Defining Model Components
from tqdm import tqdm
from transformers import AutoModelForCausalLM
from transformers.models.llama.configuration_llama import LlamaConfig
from torch.optim.lr_scheduler import _LRScheduler as LRScheduler
import torch.distributed as dist
from colossalai.booster import Booster
config = LlamaConfig(max_position_embeddings=4096)
from colossalai.booster.plugin import HybridParallelPlugin
# define dataset
class RandomDataset(Dataset):
def __init__(self, num_samples: int = 1000, max_length: int = 2048, vocab_size: int = 32000):
self.num_samples = num_samples
self.max_length = max_length
self.input_ids = torch.randint(
0, vocab_size, (num_samples, max_length), device=get_accelerator().get_current_device()
)
self.attention_mask = torch.ones_like(self.input_ids)
def __len__(self):
return self.num_samples
def __getitem__(self, idx):
return {
"input_ids": self.input_ids[idx],
"attention_mask": self.attention_mask[idx],
"labels": self.input_ids[idx],
}
parser = argparse.ArgumentParser()
parser.add_argument("-b", "--batch_size", type=int, default=2, help="Batch size")
parser.add_argument("-s", "--num_steps", type=int, default=5, help="Number of steps to run")
parser.add_argument("-l", "--max_length", type=int, default=4096, help="Max sequence length")
parser.add_argument("--tp", type=int, default=1, help="Tensor parallel size")
parser.add_argument("--sp", type=int, default=1, help="Sequence parallel size")
args = parser.parse_args()
model = AutoModelForCausalLM.from_config(
config,
trust_remote_code=True,
attn_implementation="flash_attention_2",
torch_dtype=torch.bfloat16,
)
optimizer = HybridAdam(model.parameters())
scheduler = torch.optim.lr_scheduler.StepLR(optimizer, step_size=1, gamma=0.1)
# usually, num_samples=args.batch_size * args.num_steps * dp_size
dataset = RandomDataset(
num_samples=10000, max_length=args.max_length, vocab_size=config.vocab_size
)
Using TP+SP
Define the plugin.

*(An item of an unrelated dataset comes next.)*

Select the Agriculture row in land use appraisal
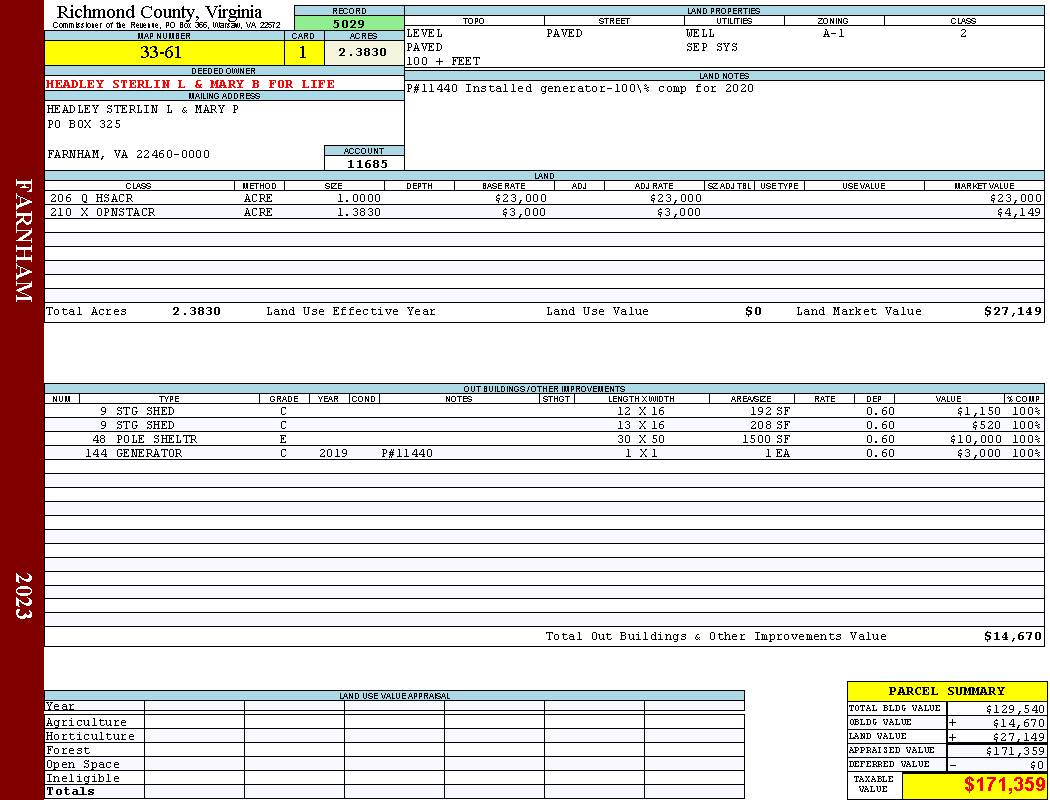The height and width of the screenshot is (800, 1050). (394, 722)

When using this sequence parallelism, sp_size will be set to match tp_size, and the tp group will overlap with the sp group.
plugin = HybridParallelPlugin(
tp_size=4,
sp_size=1,
enable_all_optimization=True,
enable_sequence_parallelism=True,
sequence_parallelism_mode="split_gather",
)
Using DeepSpeed-Ulysses
Define the plugin. In the DeepSpeed-Ulysses sequence parallelism, the tp group and sp group are orthogonal.
plugin = HybridParallelPlugin(
tp_size=2,
sp_size=2,
enable_all_optimization=True,
enable_sequence_parallelism=True,
sequence_parallelism_mode="all_to_all",
)
Using Ring Attention
Define the plugin. In ring attention sequence parallelism, the tp group and sp group are orthogonal, and sp_size must be set to the correct parallel size.
plugin = HybridParallelPlugin(
tp_size=2,
sp_size=2,
enable_all_optimization=True,
enable_sequence_parallelism=True,
sequence_parallelism_mode="ring_attn",
)
Using Booster
booster = Booster(plugin=plugin)
dataloader = plugin.prepare_dataloader(dataset, batch_size=args.batch_size, shuffle=True, drop_last=True, seed=42)
model, optimizer, _, dataloader, _ = booster.boost(model, optimizer, dataloader=dataloader)
Training the Model
for step, batch in enumerate(tqdm(dataloader, desc="Step", disable=not dist.get_rank()==0)):
outputs = model(**batch)
loss = outputs[0]
del outputs # free memory
if dist.get_rank() == dist.get_world_size() - 1:
print(f"Step {step} loss: {loss}")
booster.backward(loss, optimizer)
optimizer.step()
optimizer.zero_grad()
Sequence Parallelism with MoeHybridParallelPlugin
Currently, the MoeHybridParallelPlugin only supports DeepSpeed-Ulysses sequence parallelism. The usage is similar to HybridParallelPlugin. For specific examples, refer to this example.
Conclusion
Among the sequence parallelism methods mentioned, ring attention has no requirements for the number of attention heads and can train ultra-long sequences. However, due to the division of computation, its performance may decrease. TP+SP and DeepSpeed-Ulysses have requirements for the number of attention heads, which must be divisible by the sp group size. These sequence parallelism methods are all compatible with high-performance attention mechanisms like flash attention. Sequence parallelism can also be used with Gemini to train extremely large-scale models, and it can be combined with TP, PP, and DP to form 4D parallelism.